● Textauszug
######

Niemandsland - Über die Zukunft einer verlassenen Stadt

Eine Filmkritik von Joachim Kurz

Das Benjamin-Franklin-Village war über viele Jahrzehnte hinweg ein fester Bestandteil der Stadt Mannheim, eine Stadt in der Stadt, die dennoch gleichzeitig etwas völlig anderes war – ein Stück USA mitten in der nordbadischen Metropole. Im Jahr 1947 gegründet war das Gelände eine der größten US-amerikanischen Ansiedlungen außerhalb der Vereinigten Staaten, bis 2012 der letzte amerikanische Soldat das Gelände für immer verließ.
Ein Abschied, der in Mannheim selbst mit einem lachenden und einem weinenden Auge aufgenommen wurde – schließlich knüpften sich viele Erinnerungen der Einwohner an „unsere Amis“, nicht wenige (unter anderem der Rezensent selbst) hatten in dem Kino auf dem Gelände einen Teil ihrer filmischen Sozialisation erfahren – inklusive des Absingens der amerikanischen Nationalhymne vor jeder Vorstellung. Die Freude über den Abzug lag darin begründet, dass nun mit einem Schlag ein Gebiet von der Größe der gesamten Mannheimer Innenstadt zur Verfügung stand, auf dem ein neuer Stadtteil entstehen konnte. Mit dieser Konversion verbunden war und ist eine enorme gestalterische und stadtplanerische Herausforderung, weil hier auf einer riesigen Fläche unter Einbehaltung mancher markanter Punkte im Prinzip ein völliger Neustart erfolgen konnte. Eine Chance und zugleich ein Risiko, wie sie eine Stadt nur selten erhält.

######

● Gegebene Daten
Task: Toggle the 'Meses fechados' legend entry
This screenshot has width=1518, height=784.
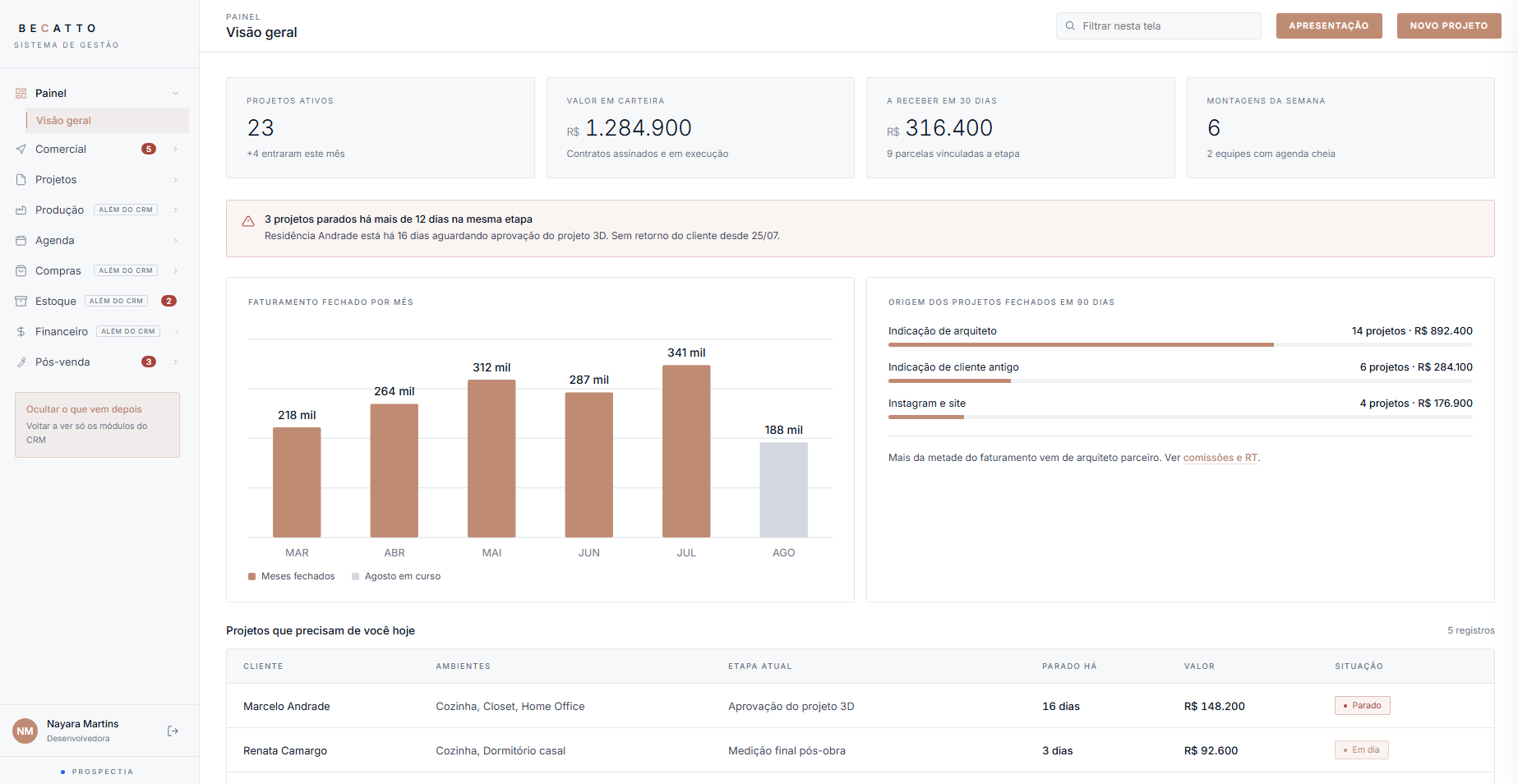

######

● Aufgabe
Wiederhole bitte die Filmkritik über das Benjamin-Franklin-Village von oben vollständig und wortgetreu.

● Schriftliche Lösung
Niemandsland - Über die Zukunft einer verlassenen Stadt

Eine Filmkritik von Joachim Kurz

Das Benjamin-Franklin-Village war über viele Jahrzehnte hinweg ein fester Bestandteil der Stadt Mannheim, eine Stadt in der Stadt, die dennoch gleichzeitig etwas völlig anderes war – ein Stück USA mitten in der nordbadischen Metropole. Im Jahr 1947 gegründet war das Gelände eine der größten US-amerikanischen Ansiedlungen außerhalb der Vereinigten Staaten, bis 2012 der letzte amerikanische Soldat das Gelände für immer verließ.
Ein Abschied, der in Mannheim selbst mit einem lachenden und einem weinenden Auge aufgenommen wurde – schließlich knüpften sich viele Erinnerungen der Einwohner an „unsere Amis“, nicht wenige (unter anderem der Rezensent selbst) hatten in dem Kino auf dem Gelände einen Teil ihrer filmischen Sozialisation erfahren – inklusive des Absingens der amerikanischen Nationalhymne vor jeder Vorstellung. Die Freude über den Abzug lag darin begründet, dass nun mit einem Schlag ein Gebiet von der Größe der gesamten Mannheimer Innenstadt zur Verfügung stand, auf dem ein neuer Stadtteil entstehen konnte. Mit dieser Konversion verbunden war und ist eine enorme gestalterische und stadtplanerische Herausforderung, weil hier auf einer riesigen Fläche unter Einbehaltung mancher markanter Punkte im Prinzip ein völliger Neustart erfolgen konnte. Eine Chance und zugleich ein Risiko, wie sie eine Stadt nur selten erhält.